RNA Sequencing of HEK293T cells expressing 15xGly or 99xGly

Protein aggregates are a hallmark of neurodegenerative disease proposed to promote neurotoxicity through a diverse and growing set of mechanisms. Aggregation of polyglycine is specifically implicated in the pathogenesis of an emerging group of neurodegenerative GGC repeat expansion diseases. Here, we find that polyglycine aggregates incorporate endogenous proteins harboring glycine-rich sequences, including FAM98B, a conserved component of the vertebrate tRNA ligase complex. Through sequestration and accelerated proteosome-dependent turnover mediated by the FAM98B glycine-rich intrinsically disordered region (IDR), polyglycine depletes the ligase complex and disrupts tRNA processing.

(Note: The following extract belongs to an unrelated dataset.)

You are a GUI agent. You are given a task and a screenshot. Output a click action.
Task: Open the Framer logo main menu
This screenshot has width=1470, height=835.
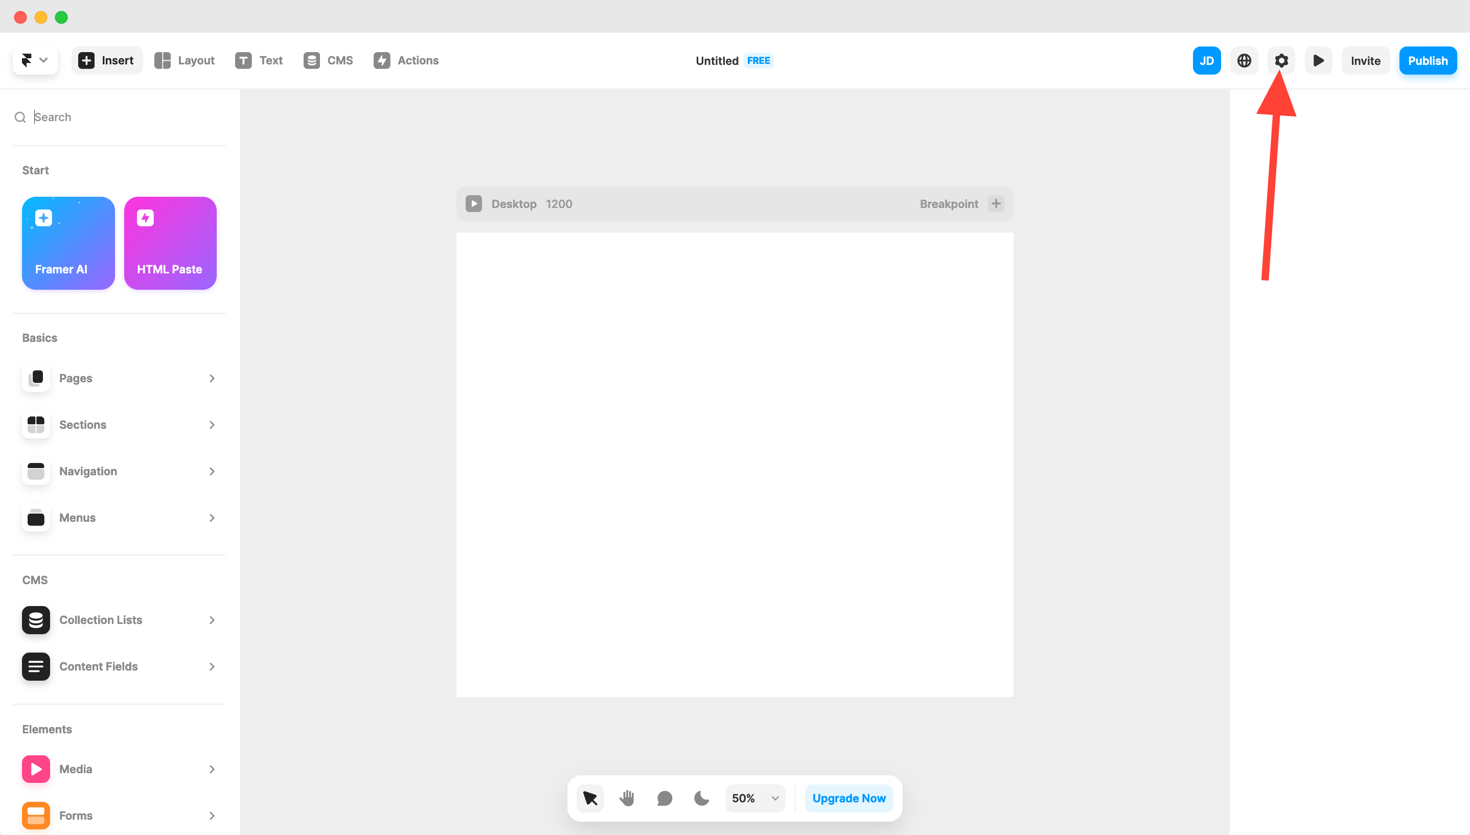click(34, 60)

Overall design: HEK293T cells were infected with lentiviruses encoding doxycycline (DOX)-repressible fusion protein constructs encoding either 15xGly-eGFP-3xHA or 99xGly-eGFP-3xHA. After selection in blasticidin, single cell clones were grown and expanded. Clonal transduced cell lines were either maintained in growth media containing DOX (for suppression of transgene expression) or in DOX-lacking media (for induction of transgene expression) for 14 days before isolation of RNA for sequencing.